De um pecado sonâmbulo, em uma sexta-feira, nasceu o primeiro carioca. Não se sabe ao certo onde, nem quando. Mas o pouco que se sabe já é muito. Dizem as boas línguas que o primeiro carioca tinha cheiro de mar e nasceu da areia. Dizem as más que foi filho do samba, síntese do encontro entre os prazeres carnais e amores reais que pernoitavam na Pedra do Sal. Ambas as narrativas disputavam os sentidos reais de um bicho híbrido, que tem corpo no dia e alma na noite, e embora discordem quanto ao nosso lugar no mundo, pacificam o folclore quanto aos nossos instintos: é na sexta-feira à noite que as esquinas ganham vida e os becos iluminam.

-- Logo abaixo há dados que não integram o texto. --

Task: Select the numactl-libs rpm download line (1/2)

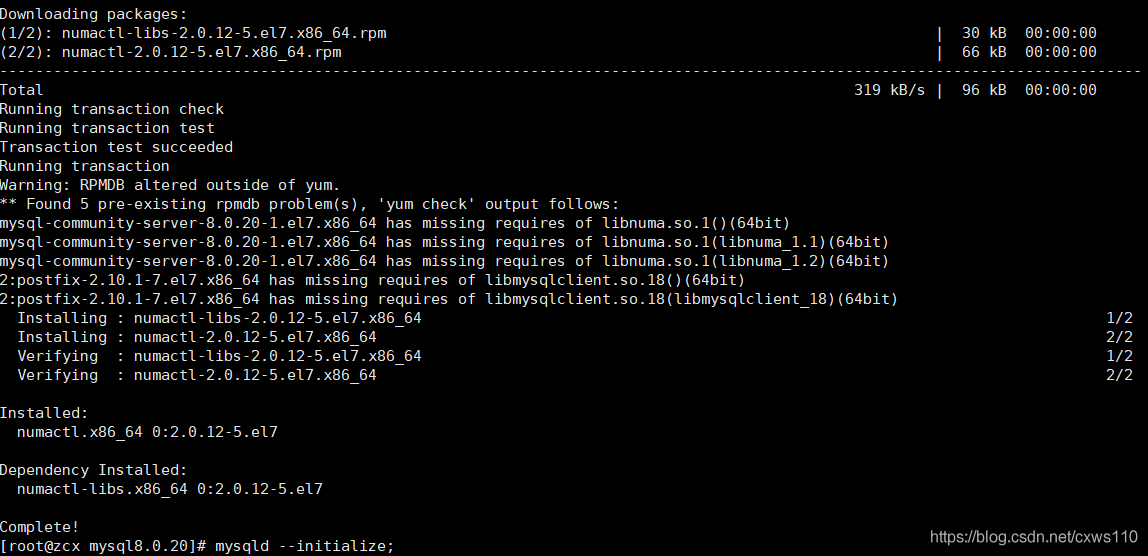Action: 193,33
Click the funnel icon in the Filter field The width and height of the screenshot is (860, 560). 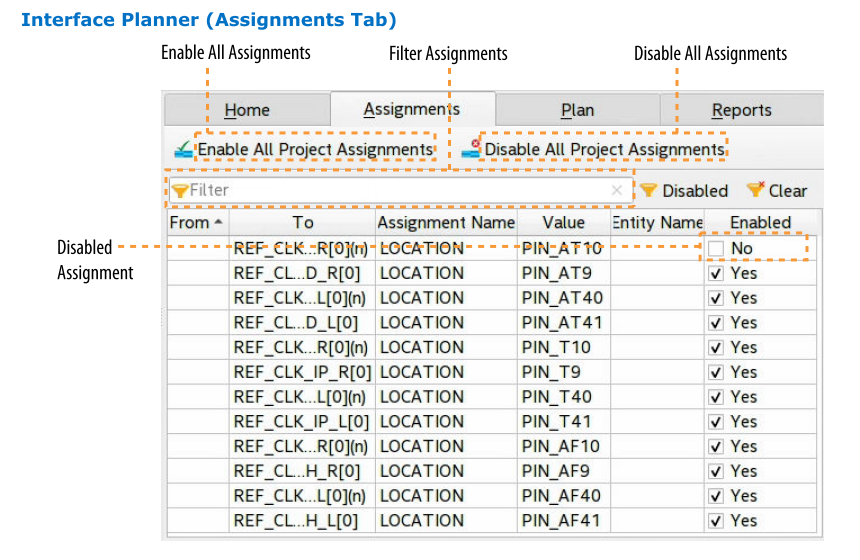[180, 190]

Mas isso já faz tempo. Há meses o carioca precisou ser amansado. Como muitas outras coisas, ser carioquíssimo em uma sexta-feira à noite tornou-se mais uma nostalgia e, em uma cidade que sempre dorme, preferiu, agora, ser chamado de janeiropolitano, porque assim soa mais urbano e menos dionísico. Antigas nostalgias já não cabem mais em nosso novo normal. Eu me lembro, contudo, do antigo carioca de sexta-feira à noite.

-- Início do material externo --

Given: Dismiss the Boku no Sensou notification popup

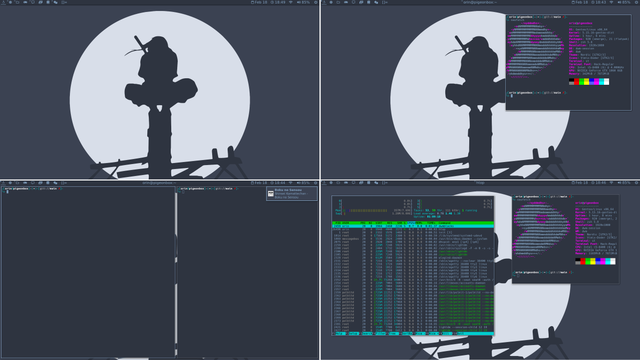Looking at the screenshot, I should point(291,194).
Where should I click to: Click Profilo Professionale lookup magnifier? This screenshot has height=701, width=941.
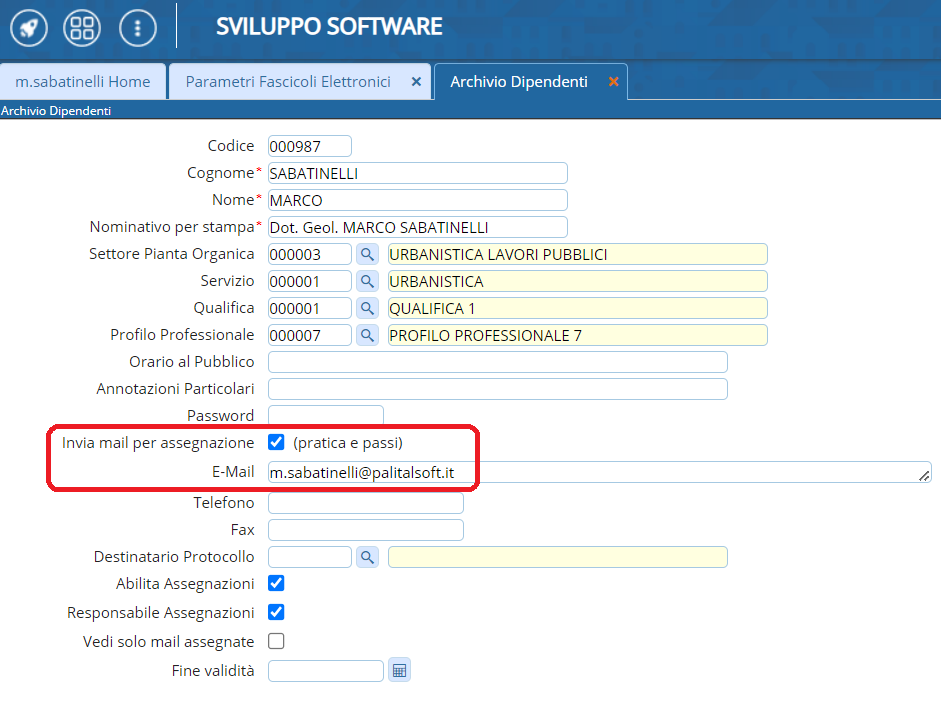pyautogui.click(x=367, y=335)
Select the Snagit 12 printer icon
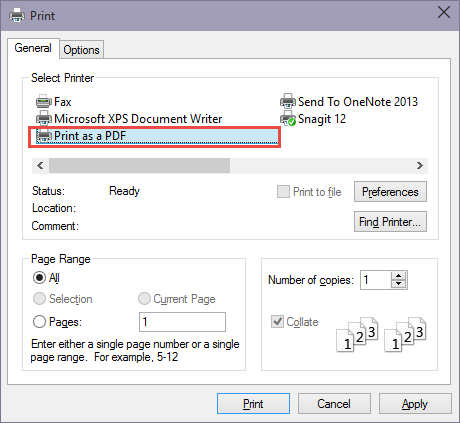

Ser sexta-feira à noite, na exata semântica do Rio de Janeiro, era suar água salgada e chorar água de coco depois de algumas caipirinhas na Lapa. Era carregar a ressaca da sexta-feira até o domingo, só para poder curá-la com feijoada, samba, pagode, e mais cerveja. Era cantarolar bossa pelas ruas do Rio e andar no asfalto como quem deixa pegada na areia. Era encher o copo com o litrão e já pedir pro consagrado descer mais uma. Era conviver com dois assuntos rotineiros e socialmente convencionais nos bares: amor e futebol. Era ressignificar ódio e paixão e criar algo verdadeiramente autêntico: o carioca ama e se comunica por meio do palavrão. Era temer a violência, mas estar acostumado o suficiente para ir do Centro à Zona Sul e fosse o que Deus quisesse. Era chorar um amor perdido no karaokê da Feira dos Paraíbas, cantando High School Musical com seus melhores amigos. Era desdenhar dos sotaques de todo o Brasil, e exaltar o nosso próprio. Mas calma, se o carioca implica, é porque ele ama.

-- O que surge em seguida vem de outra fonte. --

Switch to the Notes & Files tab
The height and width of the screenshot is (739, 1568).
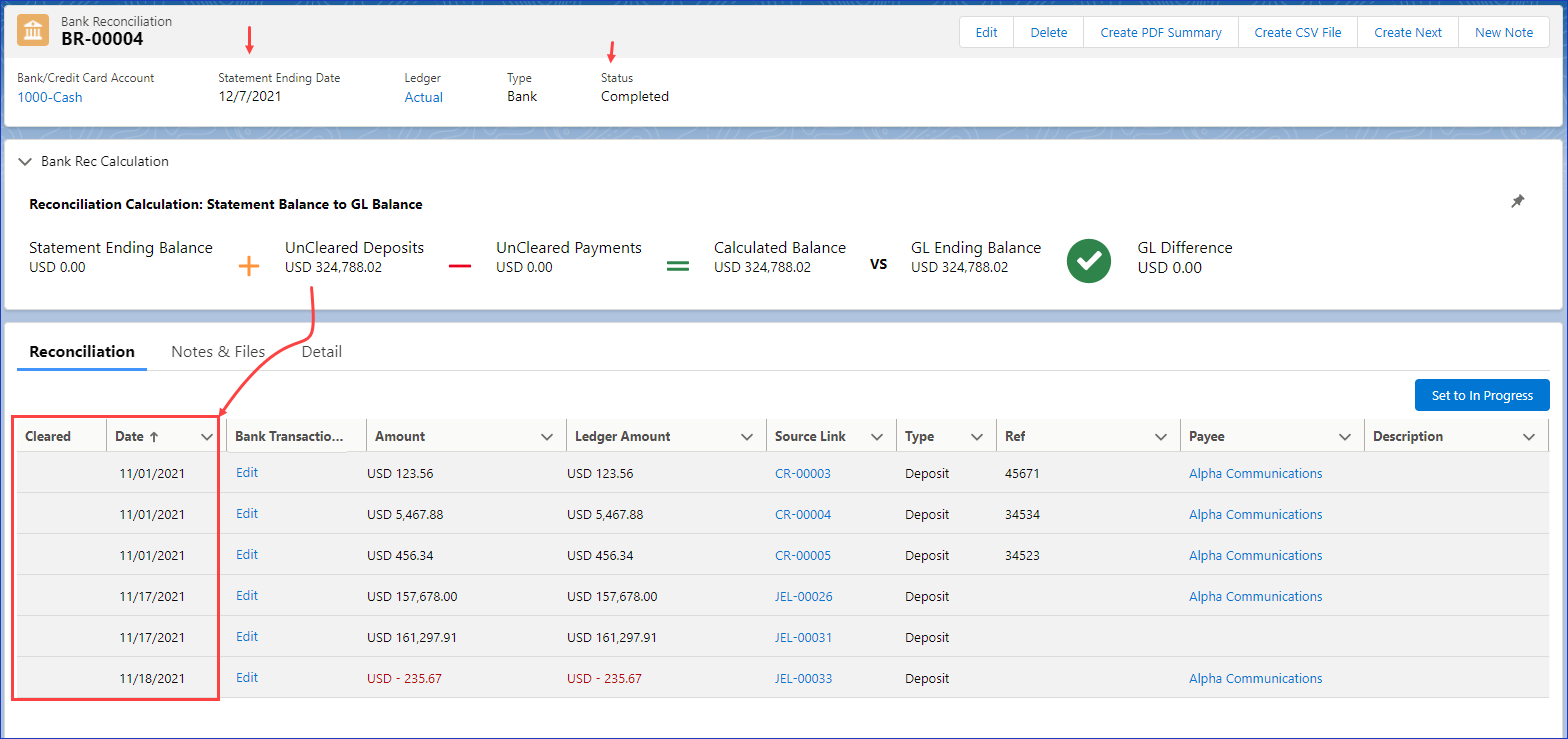click(x=218, y=352)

Todos esses signos da sexta-feira à noite ilustram tempos cariocas que talvez não voltem mais. Um malandro à meia-noite, para quem vê de fora, pode parecer aviso ou premonição. Para nós, era a rotina das noites e dos bares. Ver malandros e malandras, vadiagens de corpo e inocências de espírito, em uma cidade maculada pelo caos urbano, pela desigualdade das classes e pelo cosmopolitismo. Nosso coração de eterno flerte desenvolve linguagens comuns numa sexta-feira à noite, e nela acontece o delírio tropical e utópico que incomoda aos reaças e que faz rir a juventude, num embalo maluco que só termina quando o sol levanta. Ou só depois, mesmo.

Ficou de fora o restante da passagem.